> _WORK REQUIRED_: Wherever the string "Viewport" turns up in the data, copy the whole line.

> _EXTRACTED ENTRIES_:

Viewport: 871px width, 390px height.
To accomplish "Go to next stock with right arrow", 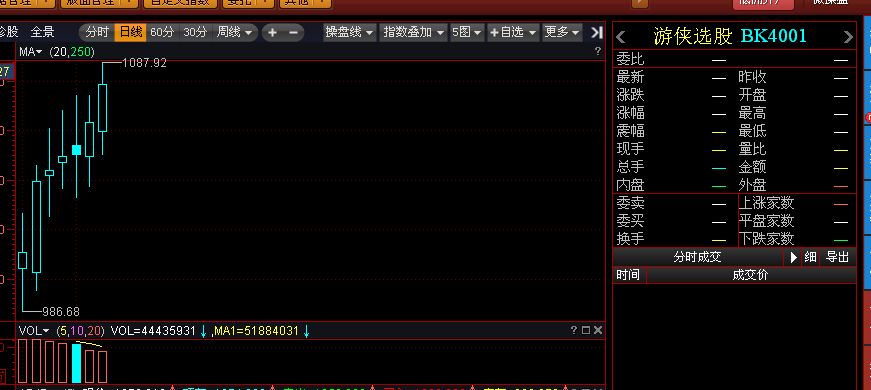I will tap(848, 38).
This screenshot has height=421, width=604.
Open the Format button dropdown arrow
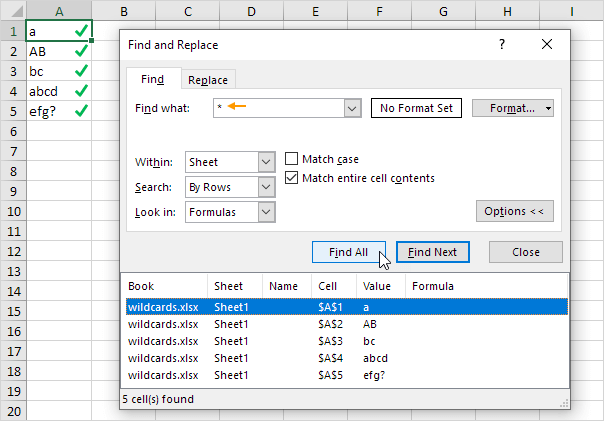549,108
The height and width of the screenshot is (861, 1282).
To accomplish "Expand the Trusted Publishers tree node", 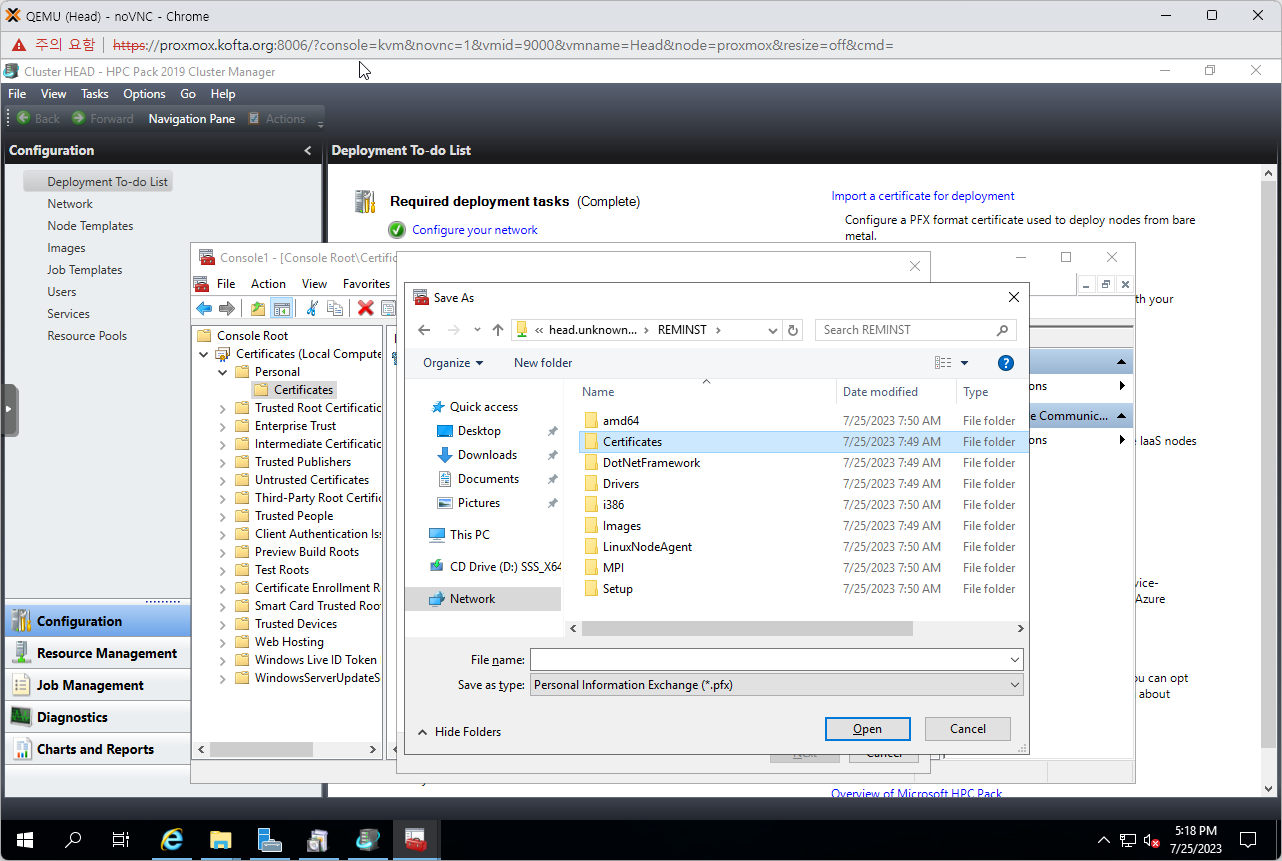I will point(223,462).
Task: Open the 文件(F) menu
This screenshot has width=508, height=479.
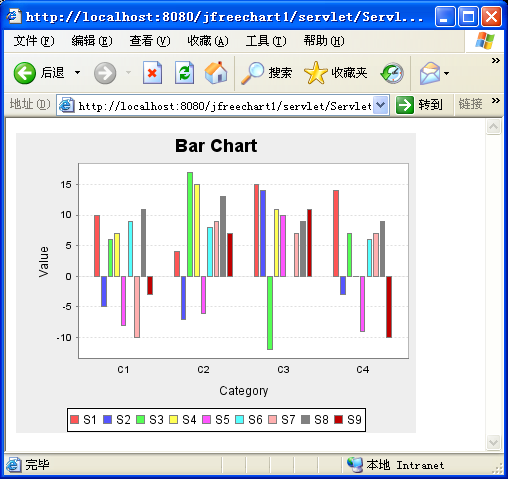Action: click(34, 41)
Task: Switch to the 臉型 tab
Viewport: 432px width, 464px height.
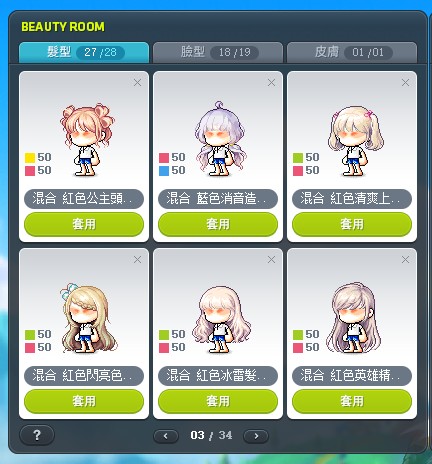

> _SOLUTION FOR THIS PROBLEM_:
Viewport: 871px width, 390px height.
Viewport: 432px width, 464px height.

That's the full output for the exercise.